This project scrapes data from various news feeds.
-
Install devel packs:
- On Fedora/RHEL:
# yum install libxslt-devel python-devel
- On Ubuntu:
# apt-get install libxml2-dev libxslt1-dev python-dev
- On Fedora/RHEL:
-
Install pip and virtualenv
# yum/apt-get install python-pip; pip install virtualenv
-
Go to project root and run
# virtualenv venv; sourve venv/bin/activate
-
Install requirements:
$ pip install -r requirements.txt
-
scrapy (0.23 preferred) and scrapyd (http://scrapyd.readthedocs.org/en/latest/install.html).
-
Elasticsearch instance running on port 9200
-
Ensure 'scrapyd' is running:
$ sudo service scrapyd start
- Note: refer execution steps below if you get error here.

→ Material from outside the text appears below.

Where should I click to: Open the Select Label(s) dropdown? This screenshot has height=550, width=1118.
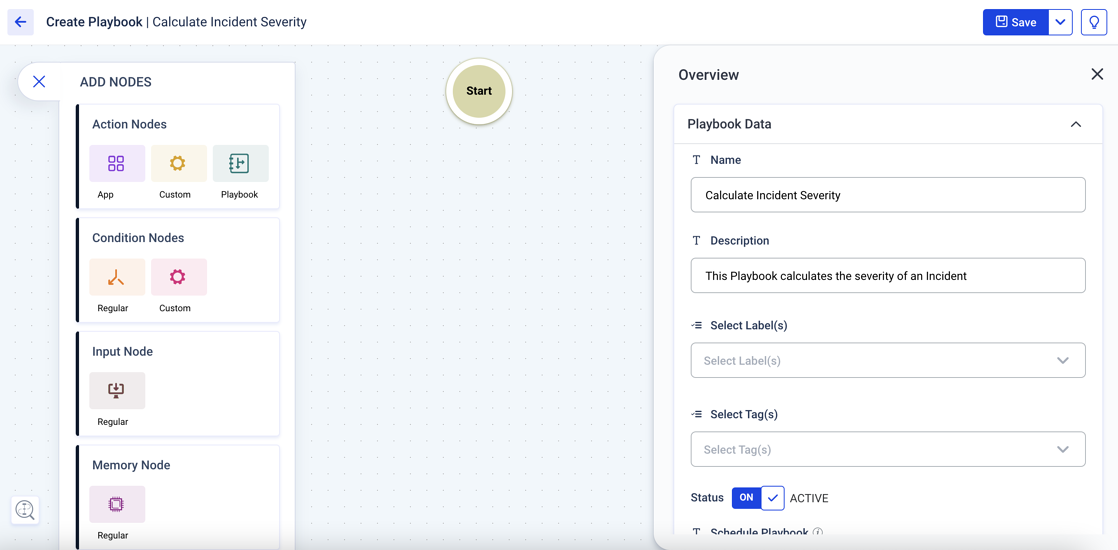point(887,361)
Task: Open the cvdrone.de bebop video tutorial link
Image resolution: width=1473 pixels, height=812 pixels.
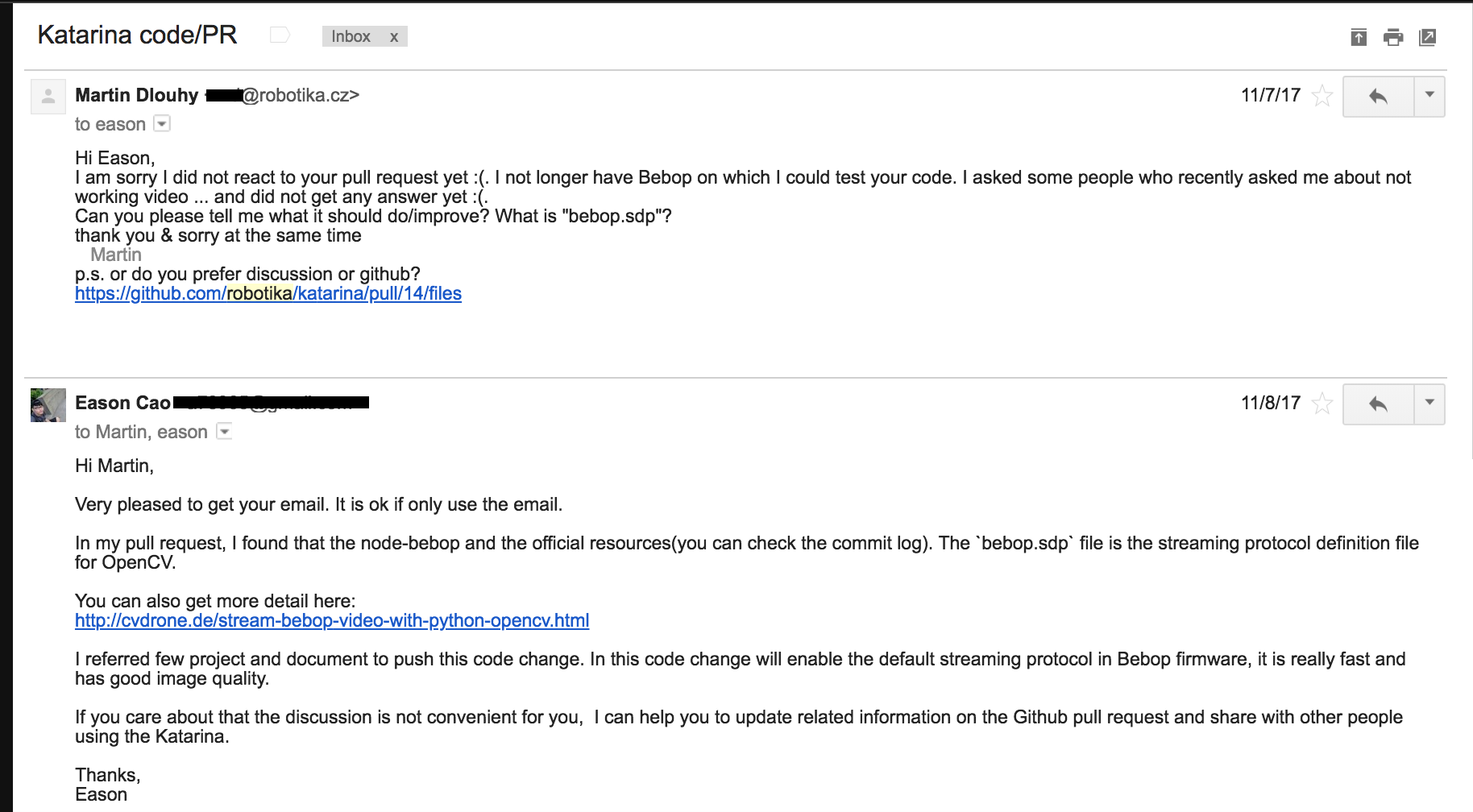Action: pos(331,620)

- If you haven't deployed the project yet, then go to project root and run:
$ scrapyd-deploy
- If you aren't running scrapyd as a service, and just ran the above command, you'll get an error^^:
Deploying to project "qrator" in http://localhost:6800/addversion.json
Deploy failed: <urlopen error [Errno 111] Connection refused>
-
^To avoid this, open two terminals:
-
In one of them, run :
$ scrapyd
-
In the second one:
$ scrapyd-deploy
-
-
scrapyd-deploy works directly because the config is already defined in scrapy.cfg file. Else, one has to run:
$ scrapyd-deploy default -p qrator
-
For various scheduling/crawl commands, check
scheduler/
-
News sources include major agencies like DiscoverMag, HN, NYTimes, HBR, TechCrunch and so on..
-
http://localhost:6800/ -> Default scrapyd URL
-
http://doc.scrapy.org/en/latest/topics/architecture.html Scrapy Architecture
-
Refer to TODO.md for current project status.
-
While mapping fields from crawled data, in the spiders, try to keep the field names unique. For example:
- pubDate:updated carries same relation as 'published'
- summary is same as description.
- and so on.. Refer to current items.py